Chiara Micellone – Stati d’Animo
Le perdite sono certezze che se ne vanno, finché alla fine ci si rende conto che l’unica cosa persa siamo stati noi stessi, intenti a recuperare qualcosa di inesistente.
Le perdite sono certezze che se ne vanno, finché alla fine ci si rende conto che l’unica cosa persa siamo stati noi stessi, intenti a recuperare qualcosa di inesistente.

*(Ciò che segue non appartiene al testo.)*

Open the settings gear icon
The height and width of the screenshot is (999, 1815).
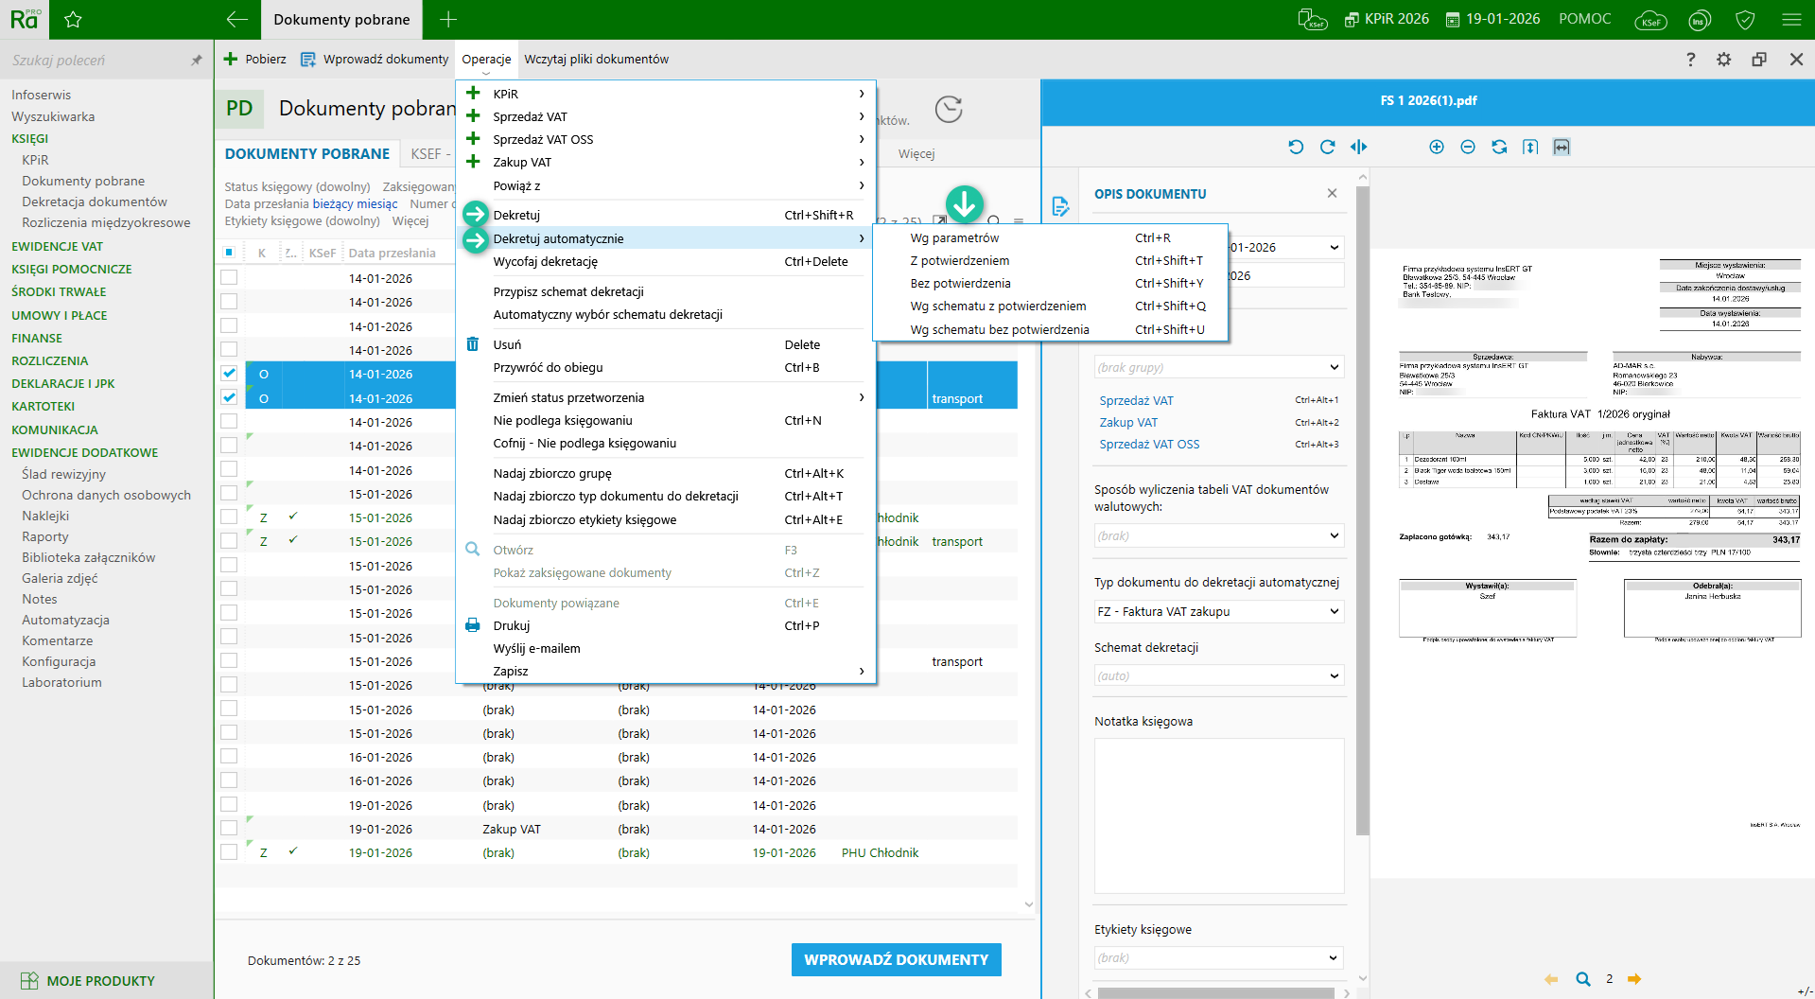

Quando sono in compagnia di un bambino malato, non riesco a non sorridergli, sono così felice di stare con lui che il mio cuore immediatamente si accende dalla gioia, ma quando guardo gli occhi della madre di quel bambino, il mio cuore lentamente sembra spegnersi…
Si conosce di più l’amore attraverso l’infelicità che procura che per la felicità, spesso misteriosa, che diffonde nella vita degli uomini.

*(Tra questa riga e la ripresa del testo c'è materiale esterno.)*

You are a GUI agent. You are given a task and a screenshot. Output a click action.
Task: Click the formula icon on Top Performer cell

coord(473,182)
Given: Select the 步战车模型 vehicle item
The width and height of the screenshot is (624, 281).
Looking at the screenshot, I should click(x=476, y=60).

Quando accendo una candela, la fisso con gli occhi per vederla sciogliersi piano in una luce che mi parrà eterna mentre l’illusione indosserà fiera la maschera della speranza. Scrisse Kahlil Gibran “Il paradiso è là, dietro quella porta”. Ma se perdiamo le chiave non sarà perché ci siamo dimenticati dove l’abbiamo messa?
Seguo la luce calda dei lampioni camminando lentamente, forse sto solo cercando di perdermi per poi ritrovarmi o magari ritrovarti, non lo so.
Il nodo in gola, non strozza, ma è in grado ugualmente di togliere il respiro.
In un incontro di pensieri contrastanti ho capito che era giunta l’ora di perdonare il male che mi avevano fatto non potevo più rimandare e, senza indugi l’ho fatto e, dall’anima mia è sparito tutto il rancore coltivato per anni. Finalmente ho sentito quella leggerezza serena che mi ha permesso di guardare al futuro in modo ottimistico e di liberarmi di quel passato che serviva solo a rendermi la vita più tetra.